None of the characters I used have \xb3
in it, but all the errors happen due to it:
$ .../git-annex.linux/runshell
$ echo -n ü | xxd
00000000: c3bc ..
$ echo -n ç | xxd
00000000: c3a7 ..
$ echo -n ä | xxd
00000000: c3a4 ..
In runshell
, ls
can't show UTF-8, but git-annex status
can:
$ .../git-annex.linux/runshell
$ ls
u.txt ??.txt
$ git-annex status
A u.txt
A ü.txt
man
complains about locale in runshell
as well:
$ .../git-annex.linux/runshell
$ man
man: can\'t set the locale; make sure $LC_* and $LANG are correct
What manual page do you want?
# I escaped that \', formatting was messy otherwise
$ set | grep LANG
GDM_LANG='en_GB'
LANG='en_GB.UTF-8'
LANGUAGE='en_GB:en'
$ set | grep LC
# nothing
runshell was recently changed to bypass using the system locales, it includes its own locale data and attempts to generate a locale definition file for the locale. The code that did that was failing to notice that en_GB.UTF-8 was a UTF-8 locale (en_GB.utf8 would work though), which explains why the locale is not set inside runshell (git-annex.linux/git-annex is a script that uses runshell). I've corrected that problem, and verified it fixes the problem you reported.

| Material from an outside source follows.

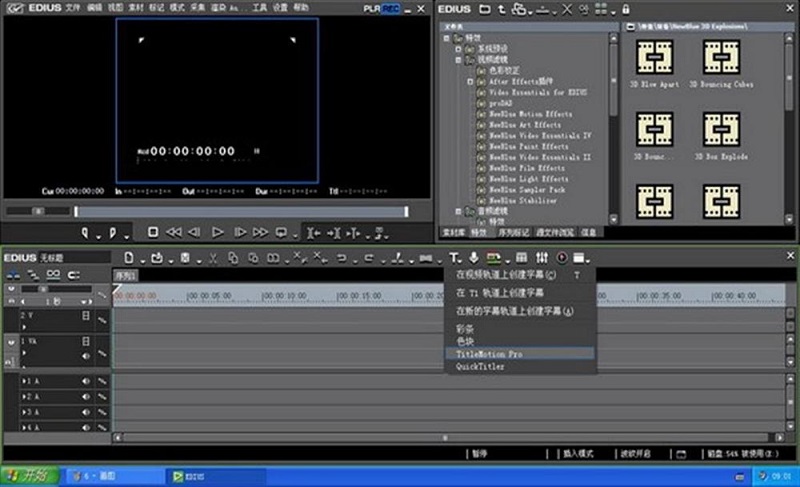Toggle audio mute on track 1 A
800x487 pixels.
tap(86, 381)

However.. The same thing happens when using LANG=C with git-annex installed by any method and --json --batch. So the deeper problem is that it's forcing the batch input to be decoded as utf8 via the current locale. This happens in Command/MetaData.hs parseJSONInput which uses
BU.fromString
.I tried swapping in
encodeBS
forBU.fromString
. That prevented the decoding error, but made git-annex complain that the file was not annexed, due to a Mojibake problem:With
encodeBS
, the input{"file":"ü.txt"}
is encoded as"{"file":"\195\188.txt"}"
. Aeson parses that input to this:Note that the first two bytes have been parsed by Aeson as unicode (since JSON is unicode encoded), yielding character 252 (ü).
In a unicode locale, this works ok, because the encoding layer is able to convert that unicode character back to two bytes 195 188 and finds the file on disk. But in a non-unicode locale, it doesn't know what to do with the unicode character, and in fact it gets discarded and so it looks for a file named ".txt".
So, to make --batch --json input work in non-unicode locales, it would need, after parsing the json, to re-encode filenames (and perhaps other data), from utf8 to the filesystem encoding. I have not yet worked out how to do that.